Businesses of all kinds are being affected by the current economic slowdown, and influencers — who might seem like individual people, but are often really the faces of small businesses that include many other employees as well — are no exception. As retailers nix their affiliate programs and see their marketing budgets shrink, they’re passing along some of that economic hardship to the influencers they’d usually work with.
But this doesn’t signal the end of the influencer economy, at least according to influencer agent Jennifer Powell. Powell, who works with Danielle Bernstein of @weworewhat, Tessa Barton of @tezza and Julie Sariñana of @sincerelyjules, says that even as micro-influencer budgets are being eliminated, brands are still looking to work with macro-influencers who are “proven converters.”
Powell shared her perspective during a webinar hosted by Vogue Business on Friday morning.
“A lot of our big branding moments have gone away… It obviously is impactful for the bottom line of their businesses,” Powell said of her clients. Still, she asserts, this is “absolutely not the end of influencer marketing.”

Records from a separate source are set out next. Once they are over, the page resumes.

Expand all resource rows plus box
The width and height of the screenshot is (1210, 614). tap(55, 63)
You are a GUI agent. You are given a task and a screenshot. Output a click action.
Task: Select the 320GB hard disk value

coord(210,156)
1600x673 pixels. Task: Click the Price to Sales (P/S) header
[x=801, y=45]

Instead, she sees it as “a survival of the fittest moment — some will rise and some will fall away.” To weather the current climate, Powell is advising her clients to use crowdsourcing to take a “temperature check” that can help them gauge what kind of content their audiences want right now. Teaching their followers new skills, passing along valuable information and creating opportunities for followers to give back have all been successful strategies so far, she says.
But Powell also represents CGI model Shudu, and that’s where things get really interesting. While real influencers are limited by lockdown orders, CGI avatars like Shudu are still as available as ever to create editorial imagery that’s not confined to the living room. What this could mean for the future, Powell says, is that virtual influencers or models like Shudu could become more prevalent.

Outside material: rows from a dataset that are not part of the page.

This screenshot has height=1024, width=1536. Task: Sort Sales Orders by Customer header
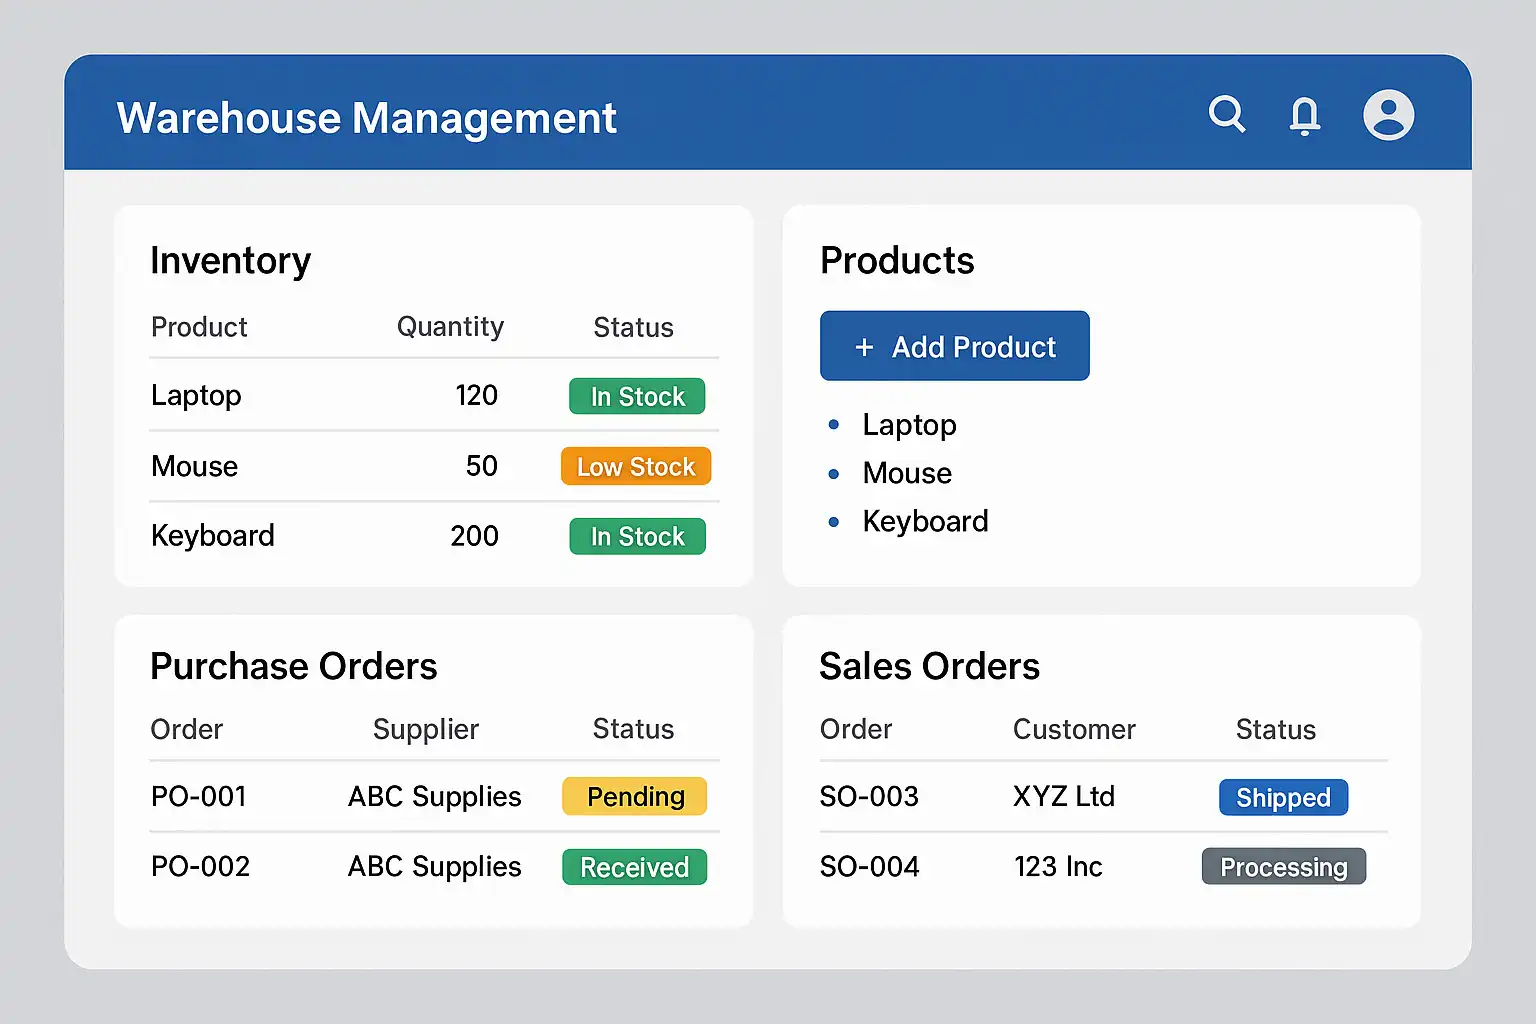pos(1074,730)
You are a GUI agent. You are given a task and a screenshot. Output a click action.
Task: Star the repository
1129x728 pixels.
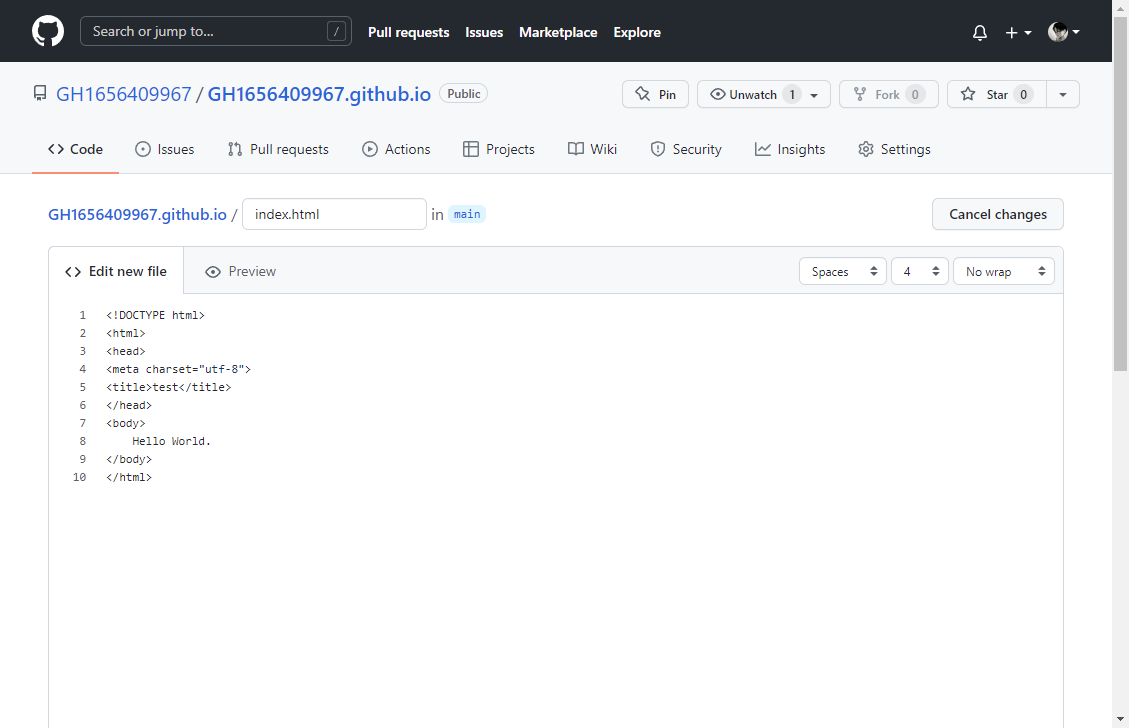point(996,94)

Even more intriguingly, Powell wondered aloud about a world in which influencers and celebrities actually have avatars who look like them that could appear in editorial so they don’t have to travel so much and could even “lower their carbon footprints.”
Is this actually where we’re headed? Only time will tell. But considering how much people love dressing their own avatars in games like Animal Crossing and how popular digital influencers like Lil Miquela have become, it’s not a hard future to imagine.